> Direction: Arrange the lines starting at the one containing "Screen dimensions: 1186x629" and ending at the one containing "Task: Select shareholder 全国社会保障基金理事会" as a JSON list of strings, one string per line, with blank lines dropped. Leave the pictures out of the answer.

> Exercise material:
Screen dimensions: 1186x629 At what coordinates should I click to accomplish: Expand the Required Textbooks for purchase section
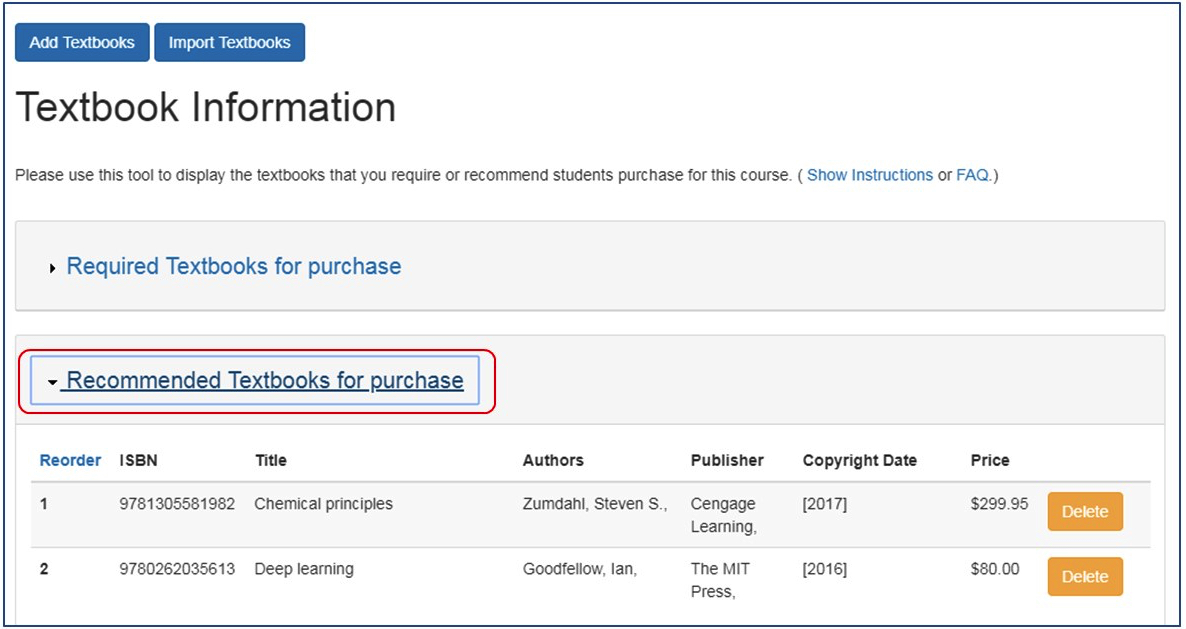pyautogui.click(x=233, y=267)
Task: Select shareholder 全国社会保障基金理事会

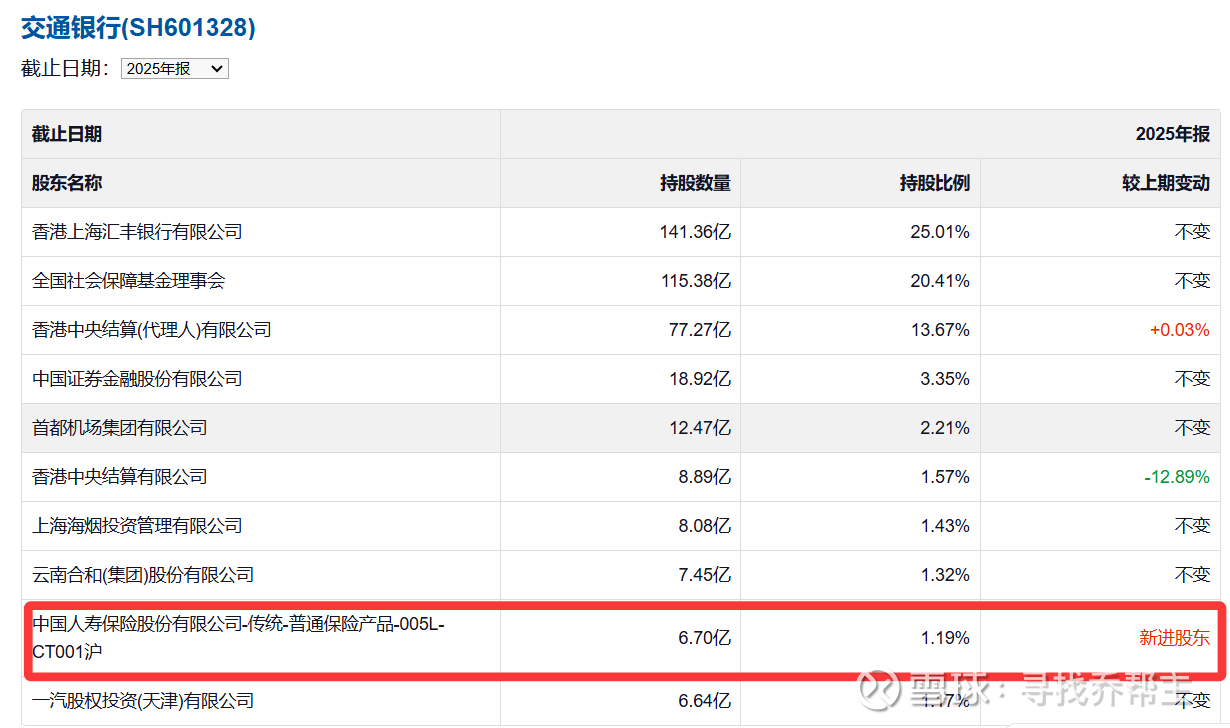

==

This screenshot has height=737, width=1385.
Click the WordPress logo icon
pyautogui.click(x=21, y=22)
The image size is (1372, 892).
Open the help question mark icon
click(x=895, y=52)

---

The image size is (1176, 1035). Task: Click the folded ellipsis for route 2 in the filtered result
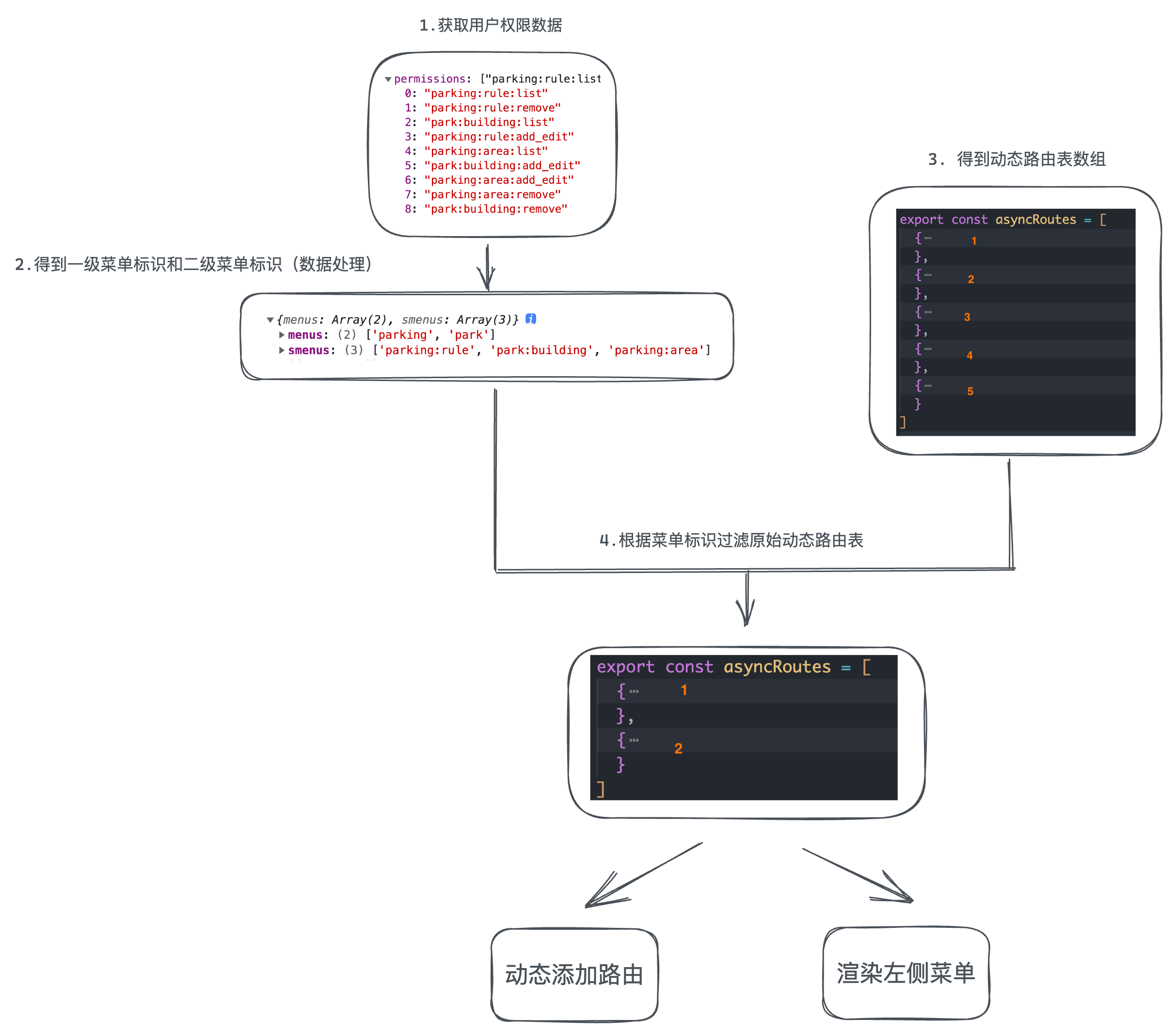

> Solution to this exercise:
[
  "Screen dimensions: 1186x629 At what coordinates should I click to accomplish: Expand the Required Textbooks for purchase section",
  "pyautogui.click(x=233, y=267)",
  "Task: Select shareholder 全国社会保障基金理事会"
]